Is there an alternative way of investigating transgenerational inheritance? If this phenomenon also occurs in other species, it would give us a lot more confidence that these effects are real. This is because experiments in model systems can be designed to test specific hypotheses, rather than just using the datasets that nature (or history) provides.

This is where we come back to the agouti mouse. Emma Whitelaw’s work showed that the variable coat colour in the agouti mouse was due to an epigenetic mechanism, specifically DNA methylation of a retrotransposon in the agouti gene. Mice of different colour all had the same DNA sequence, but a different degree of epigenetic modification at the retrotransposon.

Professor Whitelaw decided to investigate if the coat colour could be inherited. If it could, it would show that it’s not only DNA that gets transmitted from parent to offspring, but also epigenetic modifications to the genome. This would provide a potential mechanism for the transgenerational inheritance of acquired characteristics.

When Emma Whitelaw allowed female agouti mice to breed, she found the effect that is shown in Figure 6.2. For convenience, the picture only shows the offspring who inherited the Avy retrotransposon from their mother, as this is the effect we are interested in.

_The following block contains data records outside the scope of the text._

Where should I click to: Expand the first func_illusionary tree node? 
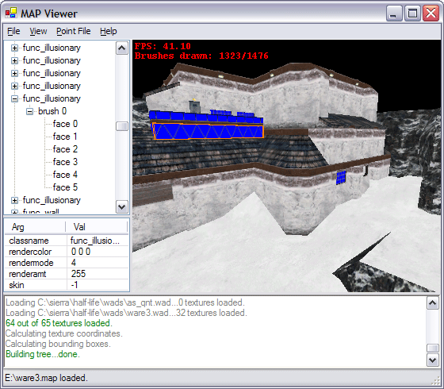[14, 48]
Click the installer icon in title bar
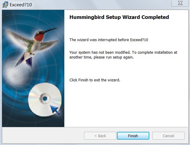This screenshot has height=145, width=190. coord(5,5)
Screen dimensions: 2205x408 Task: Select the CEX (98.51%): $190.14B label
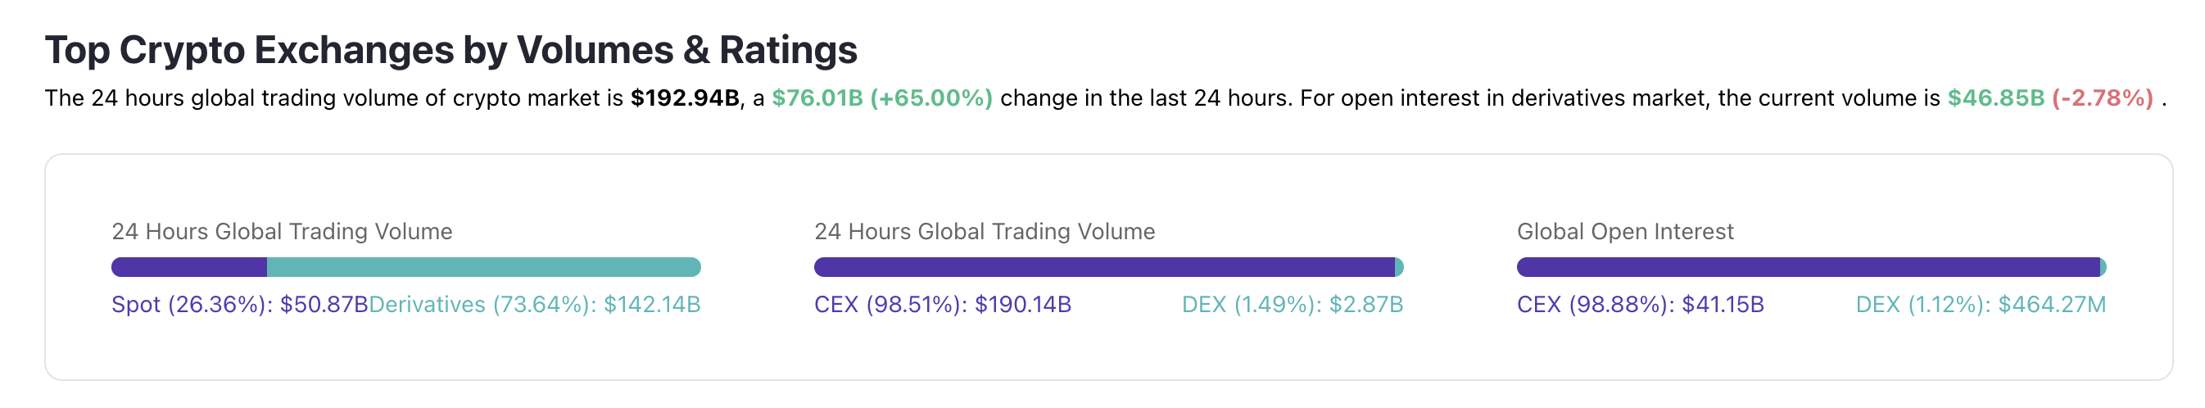point(942,305)

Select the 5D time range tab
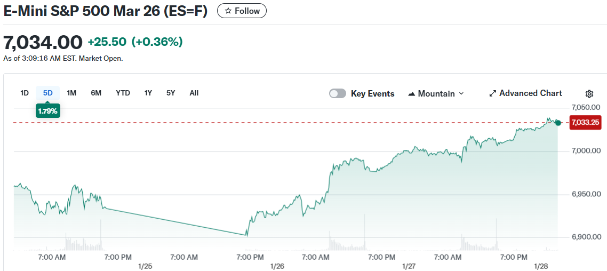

If the mother had an unmethylated Avy gene, and hence had yellow fur, all her offspring also had either yellow fur, or slightly mottled fur. She never had offspring who developed the very dark fur associated with the methylation of the retrotransposon.

By contrast, if the mother’s Avy gene was heavily methylated, resulting in her having dark fur, some of her offspring also had dark fur. If both grandmother and mother had dark fur, then the effect was even more pronounced. About a third of the final offspring had dark fur, compared with the one in five shown in Figure 6.2.

Figure 6.2 The coat colour of genetically identical female mice influences the coat colour of their offspring. Yellow female mice, in whom the agouti gene is expressed continuously, due to low levels of DNA methylation of the regulatory retrotransposon, never give birth to dark pups. The epigenetically – rather than genetically – determined characteristics of the mother influence her offspring.

Because Emma Whitelaw was working on inbred mice, she was able to perform this experiment multiple times and generate hundreds of genetically identical offspring. This was important, as the more data points we have in an experiment, the more we can rely on the findings. Statistical tests showed that the phenotypic differences between the genetically identical groups were highly significant. In other words, it was very unlikely that the effects occurred by chance[43].

The results from these experiments showed that an epigenetically-mediated effect (the DNA methylation-dependent coat pattern) in an animal was transmitted to its offspring. But did the mice actually inherit directly an epigenetic modification from their mother?

There was a possibility that the effects seen were not directly caused by inheritance of the epigenetic modification at the Avy retrotransposon, but through some other mechanism. When the agouti gene is switched on too much, it doesn’t just cause yellow fur. Agouti also mis-regulates the expression of other genes, which ultimately results in the yellow mice being fat and diabetic. So it’s likely that the intra-uterine environment would be different between yellow and dark pregnant females, with different nutrient availability for their embryos. The nutrient availability could itself change how particular epigenetic marks get deposited at the Avy retrotransposon in the offspring. This would look like epigenetic inheritance, but actually the pups wouldn’t have directly inherited the DNA methylation pattern from their mother. Instead, they’d just have gone through a similar developmental programming process in response to nutrient availability in the uterus.